The hand was sustained with a 3D printed cage connected to force sensors in lateral and palmar position to measure the lateral and vertical forces, respectively. During the finger contractions the setup was slightly changed. The target finger was constrained inside an additional 3D printed structure connected to another force sensor to measure the exerted force along the direction normal to the surface of the finger tip (Figure 1a,b). Forces were measured with an Arduino board sampling at 10 Hz.

Each subject had to perform five different isometric tasks at two levels of force, 25% and 50% of maximum voluntary contraction (MVC). The isometric tasks executed were the following:

• Middle finger metacarpophalangeal joint (MCP) extension
• Wrist flexion
• Wrist extension
• Ulnar deviation
• Index finger MCP extension

Each of the listed tasks was repeated 15 times. Each repetition consisted of a 2 s force raising, 5 s force holding, 2 s release and 15 s of rest. For the purpose of this analysis, the first two and the last two contractions has not been considered to avoid effect of adaptation and fatigue, therefore all the analysis was conducted on 11 repetitions. An additional contraction at maximum force has been done prior to each type of task, in order to set the MVC force value.

Since the main responsible for index finger MCP extension, extensor indicis muscle, is located in a more distal section of the forearm compared to the muscles involved in the other considered task, in this work, the index finger MCP extension was not considered.
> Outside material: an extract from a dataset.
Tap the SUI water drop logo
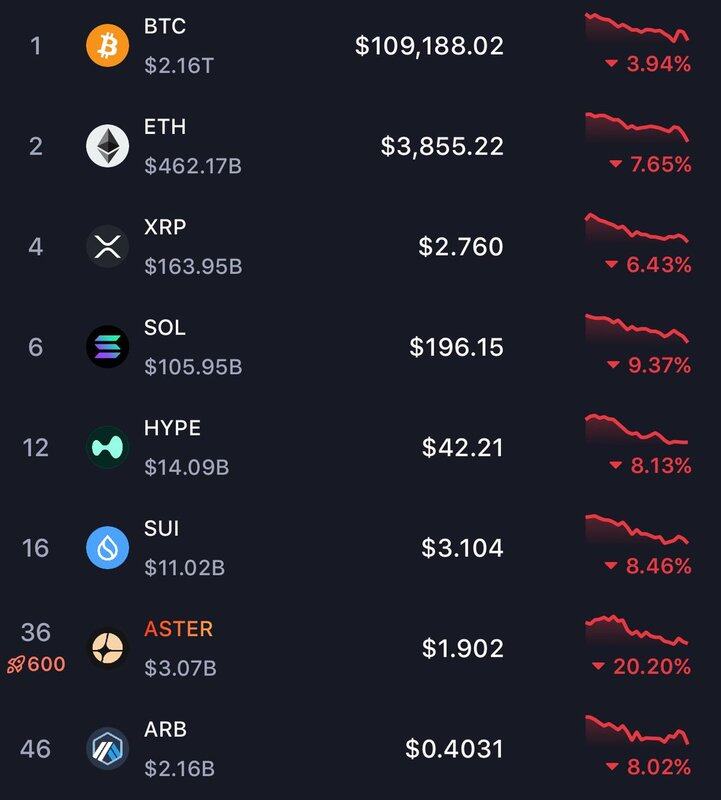This screenshot has height=800, width=721. [107, 548]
The HD-sEMG has been acquired with four custom designed electrodes’ sheets wrapped around the forearm at different lengths around the forearm, so to cover as much of it as possible. The forearm skin was cleaned with alcohol previous to attach the HD-sEMG sheets. Each electrodes’ sheet had $16\times 4$ electrodes and a total of 256 channels were acquired on the forearm. Two different sized sheets were used depending on the size of the subject’s forearm: a shorter sheet of 195 mm $\times 52$ mm size with 10 mm $\times 19.5$ mm inter-electrode spacing, and a longer sheet of 270 mm $\times 52$ mm size with 15 mm $\times 19.5$ mm inter-electrode spacing. For the purpose of this work a single row of electrode properly selected around the forearm was considered.
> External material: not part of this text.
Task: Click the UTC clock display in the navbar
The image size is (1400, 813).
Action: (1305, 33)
The signal was acquired with a RHD2000 Evaluation System (Intan Technology, City, State USA) with a 2500 Hz sampling frequency with no prior analog filtering. Additional adhesive electrodes were placed on the radial styloid and at the metacarpophalangeal joint level of the thumb as, respectively, ground and reference (Figure 1).

The position of the electrodes and of the anatomical references marked in the MRI were recorded with a Polhemus Fastrak 3D digitizer system (Polhemus, Colchester, VT, USA). The forearm was susequently wrapped with an elastic bandage to keep the electrodes sheet adherent to the skin.

The sEMG measurements were collected for all tasks in a single session, a few days after the MRI acquisition.

3. Proposed Method

We propose a method that allows the estimation of the muscle activation pattern from a selected MRI slice and the EMG signals collected from electrodes around the selected section. The conductive volume and the interaction between the different tissues is described with a lumped parameter model that can be represented with a graph.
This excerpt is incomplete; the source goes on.